YOUR GOAL:
In how many lines of the records does the string "Cuba" appear? State only the number.

RECORDS FOR PROCESSING:
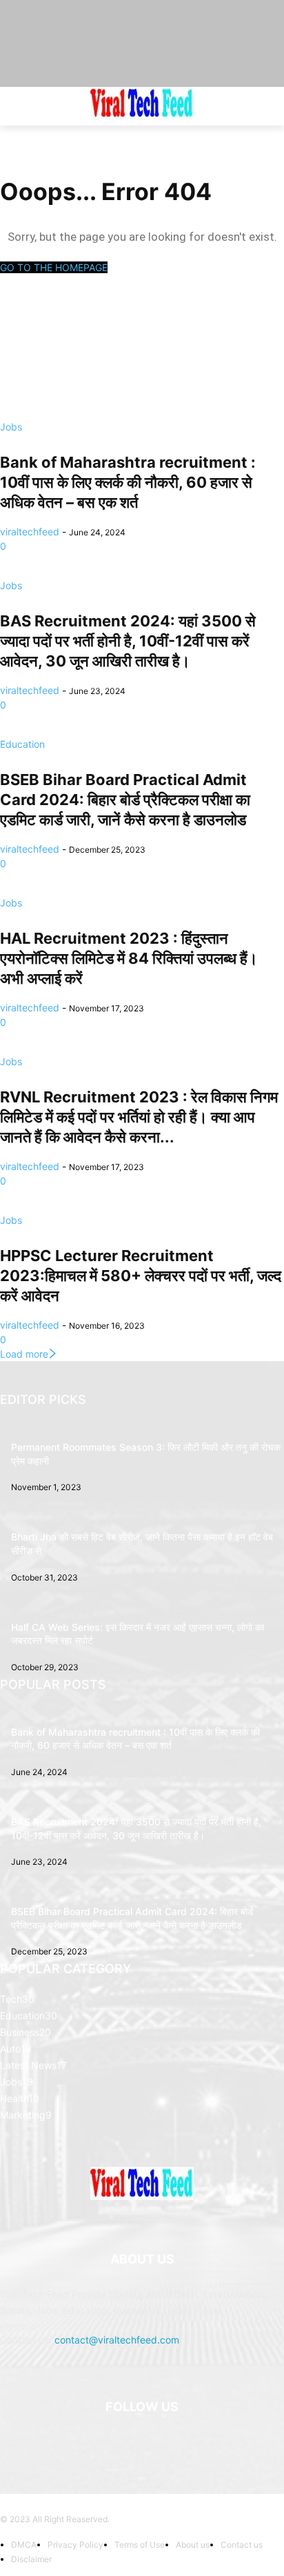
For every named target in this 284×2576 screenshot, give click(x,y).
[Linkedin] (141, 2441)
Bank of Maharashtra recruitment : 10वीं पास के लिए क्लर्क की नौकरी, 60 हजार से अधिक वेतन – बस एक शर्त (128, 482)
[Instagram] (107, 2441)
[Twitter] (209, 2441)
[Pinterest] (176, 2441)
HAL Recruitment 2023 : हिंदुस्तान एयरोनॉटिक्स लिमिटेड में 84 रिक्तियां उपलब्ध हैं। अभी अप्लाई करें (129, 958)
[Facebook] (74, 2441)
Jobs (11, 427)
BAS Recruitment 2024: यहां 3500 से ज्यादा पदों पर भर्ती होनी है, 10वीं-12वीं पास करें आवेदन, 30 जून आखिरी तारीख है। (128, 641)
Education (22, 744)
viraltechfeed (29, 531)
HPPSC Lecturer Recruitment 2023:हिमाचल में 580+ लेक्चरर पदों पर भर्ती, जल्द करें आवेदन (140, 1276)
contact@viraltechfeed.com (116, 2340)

...

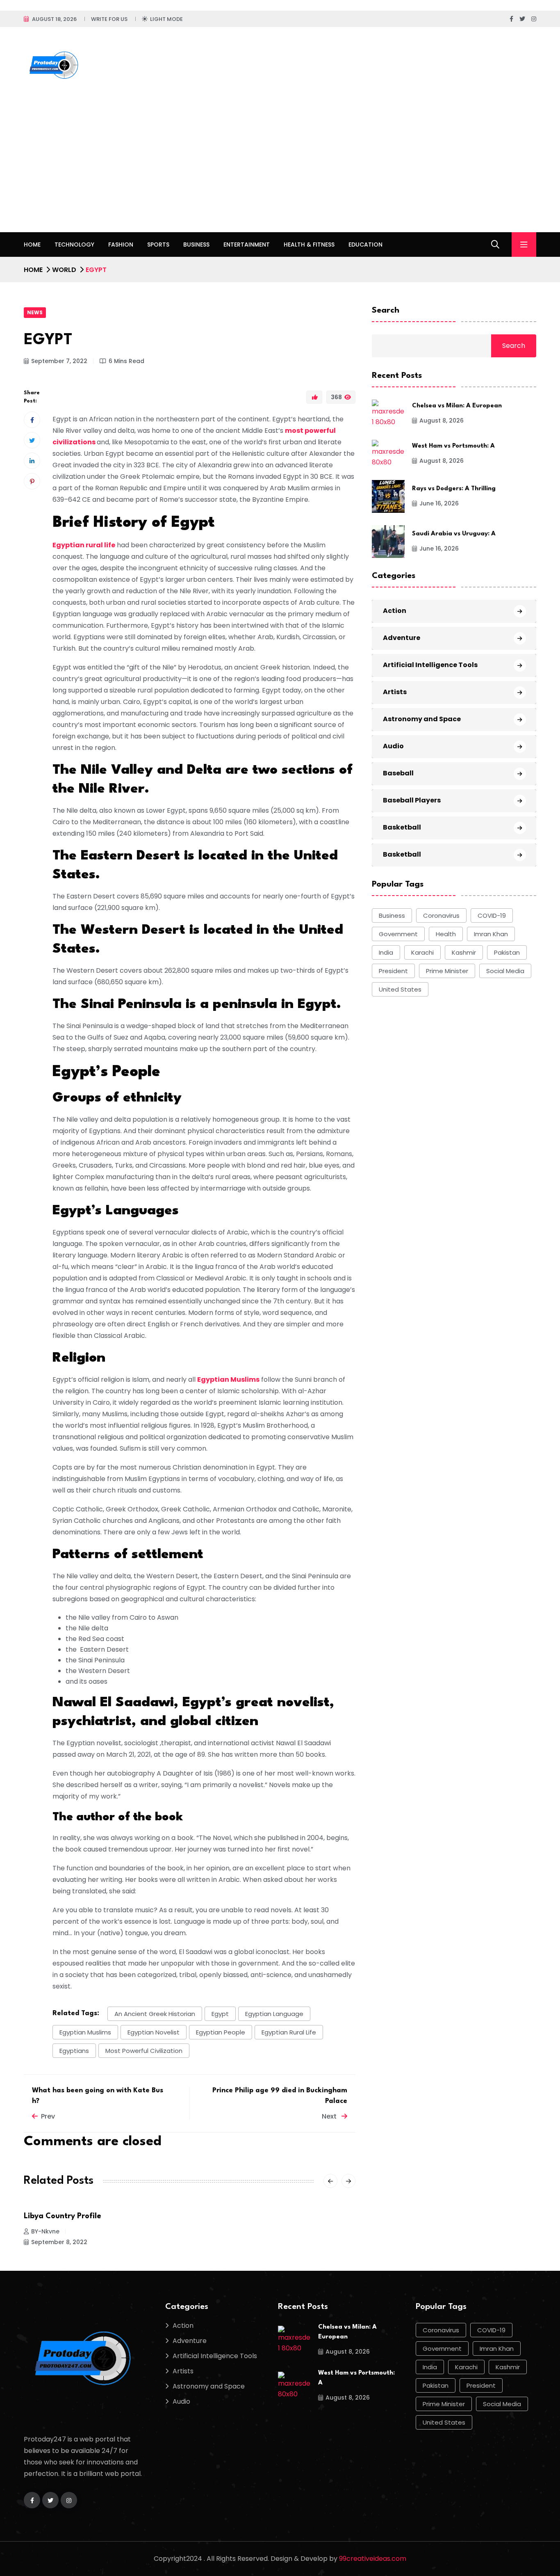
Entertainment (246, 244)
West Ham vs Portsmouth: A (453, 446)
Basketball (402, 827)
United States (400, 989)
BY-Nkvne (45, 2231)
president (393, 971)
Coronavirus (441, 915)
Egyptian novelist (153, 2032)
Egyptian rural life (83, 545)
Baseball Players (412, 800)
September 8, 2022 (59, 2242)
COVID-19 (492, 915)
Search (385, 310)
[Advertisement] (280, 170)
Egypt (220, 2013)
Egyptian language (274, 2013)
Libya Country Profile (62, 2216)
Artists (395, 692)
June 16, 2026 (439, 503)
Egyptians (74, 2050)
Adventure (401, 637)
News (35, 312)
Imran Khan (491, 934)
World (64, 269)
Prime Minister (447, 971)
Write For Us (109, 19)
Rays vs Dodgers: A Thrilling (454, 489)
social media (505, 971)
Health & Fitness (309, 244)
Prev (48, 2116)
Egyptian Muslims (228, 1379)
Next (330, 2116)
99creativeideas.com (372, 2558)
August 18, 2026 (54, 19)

==

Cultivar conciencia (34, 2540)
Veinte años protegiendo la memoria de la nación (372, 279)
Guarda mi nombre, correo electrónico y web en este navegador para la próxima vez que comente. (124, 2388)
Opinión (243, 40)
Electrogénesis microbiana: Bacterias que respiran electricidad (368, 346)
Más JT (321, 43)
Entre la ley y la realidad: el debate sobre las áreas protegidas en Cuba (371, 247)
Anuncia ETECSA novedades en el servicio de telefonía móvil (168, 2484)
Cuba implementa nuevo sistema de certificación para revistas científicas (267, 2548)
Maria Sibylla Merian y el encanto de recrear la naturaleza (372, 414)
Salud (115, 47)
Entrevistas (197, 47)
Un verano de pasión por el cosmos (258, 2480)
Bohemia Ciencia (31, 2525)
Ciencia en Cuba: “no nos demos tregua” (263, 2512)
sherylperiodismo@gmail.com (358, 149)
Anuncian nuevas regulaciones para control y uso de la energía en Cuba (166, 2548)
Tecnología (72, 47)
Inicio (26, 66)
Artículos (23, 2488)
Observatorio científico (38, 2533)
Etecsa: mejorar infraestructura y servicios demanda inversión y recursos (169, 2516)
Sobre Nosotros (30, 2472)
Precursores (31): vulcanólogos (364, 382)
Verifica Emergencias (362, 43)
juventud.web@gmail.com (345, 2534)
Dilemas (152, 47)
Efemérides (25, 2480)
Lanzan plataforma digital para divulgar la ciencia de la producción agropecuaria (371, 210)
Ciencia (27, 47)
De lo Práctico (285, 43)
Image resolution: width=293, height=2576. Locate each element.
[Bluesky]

REPLY:
4